Give back the full data, retyped precisely.

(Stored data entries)
--- START ---

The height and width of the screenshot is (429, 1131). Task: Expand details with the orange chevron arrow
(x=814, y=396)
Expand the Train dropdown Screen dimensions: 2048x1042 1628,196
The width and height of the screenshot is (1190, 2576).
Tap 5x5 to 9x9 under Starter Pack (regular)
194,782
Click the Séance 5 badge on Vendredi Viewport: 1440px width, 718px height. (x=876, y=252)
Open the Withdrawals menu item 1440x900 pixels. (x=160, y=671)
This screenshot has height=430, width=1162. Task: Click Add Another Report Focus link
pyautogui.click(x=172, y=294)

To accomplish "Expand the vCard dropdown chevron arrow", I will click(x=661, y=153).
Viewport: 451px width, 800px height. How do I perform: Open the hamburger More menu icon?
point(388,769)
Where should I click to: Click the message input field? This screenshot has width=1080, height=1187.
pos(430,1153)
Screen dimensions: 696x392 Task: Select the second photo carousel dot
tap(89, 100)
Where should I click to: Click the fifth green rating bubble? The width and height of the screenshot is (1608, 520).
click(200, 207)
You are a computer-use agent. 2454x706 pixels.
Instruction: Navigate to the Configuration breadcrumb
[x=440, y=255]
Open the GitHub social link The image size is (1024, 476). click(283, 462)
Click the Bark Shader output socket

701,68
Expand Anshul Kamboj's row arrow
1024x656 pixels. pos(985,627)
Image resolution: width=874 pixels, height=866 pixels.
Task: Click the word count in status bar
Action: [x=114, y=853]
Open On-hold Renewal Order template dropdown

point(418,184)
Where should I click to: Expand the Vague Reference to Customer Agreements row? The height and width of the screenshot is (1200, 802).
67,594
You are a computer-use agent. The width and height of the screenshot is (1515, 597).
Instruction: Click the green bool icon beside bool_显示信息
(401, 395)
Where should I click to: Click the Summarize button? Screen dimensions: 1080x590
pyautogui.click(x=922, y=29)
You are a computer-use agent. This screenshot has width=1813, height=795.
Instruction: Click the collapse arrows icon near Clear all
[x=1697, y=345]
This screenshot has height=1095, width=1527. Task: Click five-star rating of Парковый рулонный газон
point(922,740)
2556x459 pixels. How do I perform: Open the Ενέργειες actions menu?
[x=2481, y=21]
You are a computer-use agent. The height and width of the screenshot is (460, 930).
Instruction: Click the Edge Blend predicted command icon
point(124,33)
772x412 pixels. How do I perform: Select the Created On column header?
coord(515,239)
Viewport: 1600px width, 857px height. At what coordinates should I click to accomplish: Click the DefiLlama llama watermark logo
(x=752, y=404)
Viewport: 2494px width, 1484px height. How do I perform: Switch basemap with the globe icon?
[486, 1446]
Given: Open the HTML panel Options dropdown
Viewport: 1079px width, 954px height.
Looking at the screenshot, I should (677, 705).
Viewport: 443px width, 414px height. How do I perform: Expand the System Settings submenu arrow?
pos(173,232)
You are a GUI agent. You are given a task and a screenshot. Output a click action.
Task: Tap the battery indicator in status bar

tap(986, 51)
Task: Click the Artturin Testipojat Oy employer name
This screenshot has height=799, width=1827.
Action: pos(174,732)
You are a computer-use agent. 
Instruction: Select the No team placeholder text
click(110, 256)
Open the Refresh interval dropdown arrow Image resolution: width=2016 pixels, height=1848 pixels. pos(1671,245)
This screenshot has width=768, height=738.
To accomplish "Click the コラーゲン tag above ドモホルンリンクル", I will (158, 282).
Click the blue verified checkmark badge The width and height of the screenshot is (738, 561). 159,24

--- END ---

■ SOLUTION TO THE EXERCISE
The height and width of the screenshot is (429, 1131). Task: Expand details with the orange chevron arrow
(x=814, y=396)
Expand the Train dropdown Screen dimensions: 2048x1042 1628,196
The width and height of the screenshot is (1190, 2576).
Tap 5x5 to 9x9 under Starter Pack (regular)
194,782
Click the Séance 5 badge on Vendredi Viewport: 1440px width, 718px height. (x=876, y=252)
Open the Withdrawals menu item 1440x900 pixels. (x=160, y=671)
This screenshot has height=430, width=1162. Task: Click Add Another Report Focus link
pyautogui.click(x=172, y=294)

To accomplish "Expand the vCard dropdown chevron arrow", I will click(x=661, y=153).
Viewport: 451px width, 800px height. How do I perform: Open the hamburger More menu icon?
point(388,769)
Where should I click to: Click the message input field? This screenshot has width=1080, height=1187.
pos(430,1153)
Screen dimensions: 696x392 Task: Select the second photo carousel dot
tap(89, 100)
Where should I click to: Click the fifth green rating bubble? The width and height of the screenshot is (1608, 520).
click(200, 207)
You are a computer-use agent. 2454x706 pixels.
Instruction: Navigate to the Configuration breadcrumb
[x=440, y=255]
Open the GitHub social link The image size is (1024, 476). click(283, 462)
Click the Bark Shader output socket

701,68
Expand Anshul Kamboj's row arrow
1024x656 pixels. pos(985,627)
Image resolution: width=874 pixels, height=866 pixels.
Task: Click the word count in status bar
Action: [x=114, y=853]
Open On-hold Renewal Order template dropdown

point(418,184)
Where should I click to: Expand the Vague Reference to Customer Agreements row? The height and width of the screenshot is (1200, 802).
67,594
You are a computer-use agent. The width and height of the screenshot is (1515, 597).
Instruction: Click the green bool icon beside bool_显示信息
(401, 395)
Where should I click to: Click the Summarize button? Screen dimensions: 1080x590
pyautogui.click(x=922, y=29)
You are a computer-use agent. This screenshot has width=1813, height=795.
Instruction: Click the collapse arrows icon near Clear all
[x=1697, y=345]
This screenshot has height=1095, width=1527. Task: Click five-star rating of Парковый рулонный газон
point(922,740)
2556x459 pixels. How do I perform: Open the Ενέργειες actions menu?
[x=2481, y=21]
You are a computer-use agent. The height and width of the screenshot is (460, 930).
Instruction: Click the Edge Blend predicted command icon
point(124,33)
772x412 pixels. How do I perform: Select the Created On column header?
coord(515,239)
Viewport: 1600px width, 857px height. At what coordinates should I click to accomplish: Click the DefiLlama llama watermark logo
(x=752, y=404)
Viewport: 2494px width, 1484px height. How do I perform: Switch basemap with the globe icon?
[486, 1446]
Given: Open the HTML panel Options dropdown
Viewport: 1079px width, 954px height.
Looking at the screenshot, I should (677, 705).
Viewport: 443px width, 414px height. How do I perform: Expand the System Settings submenu arrow?
pos(173,232)
You are a GUI agent. You are given a task and a screenshot. Output a click action.
Task: Tap the battery indicator in status bar

tap(986, 51)
Task: Click the Artturin Testipojat Oy employer name
This screenshot has height=799, width=1827.
Action: pos(174,732)
You are a computer-use agent. 
Instruction: Select the No team placeholder text
click(110, 256)
Open the Refresh interval dropdown arrow Image resolution: width=2016 pixels, height=1848 pixels. pos(1671,245)
This screenshot has width=768, height=738.
To accomplish "Click the コラーゲン tag above ドモホルンリンクル", I will (158, 282).
Click the blue verified checkmark badge The width and height of the screenshot is (738, 561). 159,24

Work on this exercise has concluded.